ABSTRACT
The research was carried out at Centre of Psychiatric Research and Dept. Syd at Psychiatric Hospital of Aarhus University. The aim of the study was to determine whether art therapy has beneficial effects in the treatment of psychiatric illness with a main focus on schizophrenia, and how eventual effects can be understood.
The method of the project was an empirically founded qualitative research based on hermeneutics and phenomenology. Art therapy was offered during one year to two groups of patients in a psychiatric centre. One group consisted of five patients with severe schizophrenia and the other group had five patients with depression and/or personality disorders. This was to determine eventual differences in patients with schizophrenia and patients with non-psychotic psychiatric disorders in their use of the art therapy. The course of therapy was registered systematically, and the experience of each patient was examined using interviews and written evaluations before and after therapy and at one-year follow-up.

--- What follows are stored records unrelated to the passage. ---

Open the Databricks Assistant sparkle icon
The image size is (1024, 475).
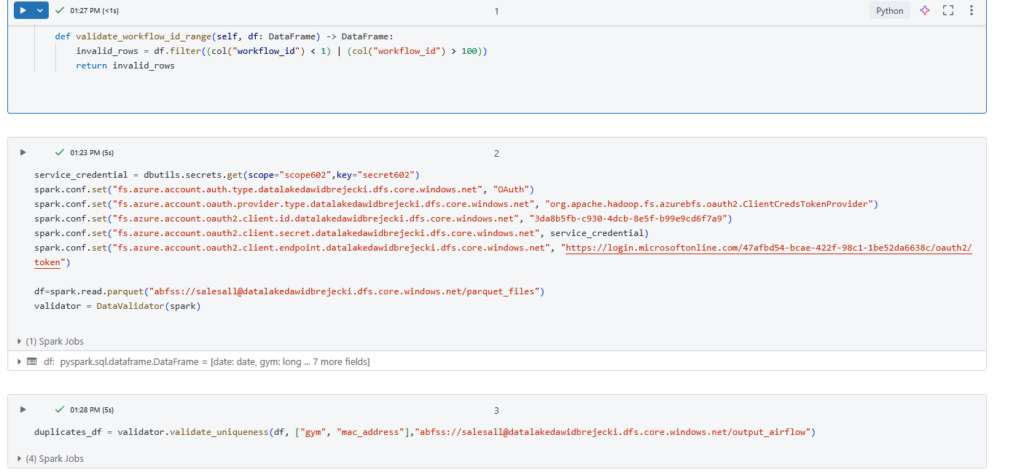tap(924, 11)
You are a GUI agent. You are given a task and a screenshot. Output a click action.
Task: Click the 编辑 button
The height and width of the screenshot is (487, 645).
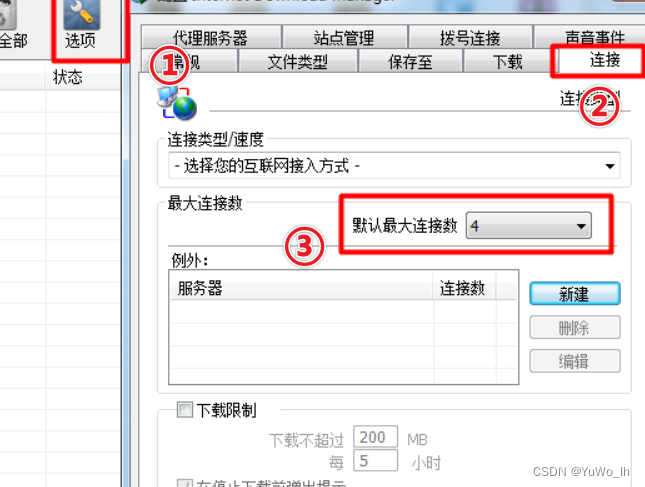pyautogui.click(x=574, y=361)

All patients were able to follow the treatment and to produce pictures, and all patients reported a good or a very good outcome. No differences were found in artistic productivity or subjective outcome between patients with schizophrenia and non-psychotic patients. However, the patients used the art therapy in different ways according to their psychopathology. The most important benefit of art therapy for all patients seems to be a strengthening of their sense-of-self. This was accomplished mainly by the patient's engagement in the artistic processes and the aesthetic reflections in the process of painting. The stronger sense-of-self appears to have helped especially patients with schizophrenia in relating with other people, and thereby improving their social competences. The art therapy seems also to have reduced psychopathology broadly in sense of increased emotional capacity, reduction of experienced anxiety and increased sense of joy and capacity of problem solving.
A main conclusion of the study is, therefore, that art therapy can profitably be implemented in psychiatric treatment, but we need to know more of how the therapy should be carried out and for which patients, and we still do not know the effect size of the art therapy.
Conclusively, the dissertation opens new avenues in the treatment of schizophrenia, and point to a need of further research in art therapy as treatment in psychiatry.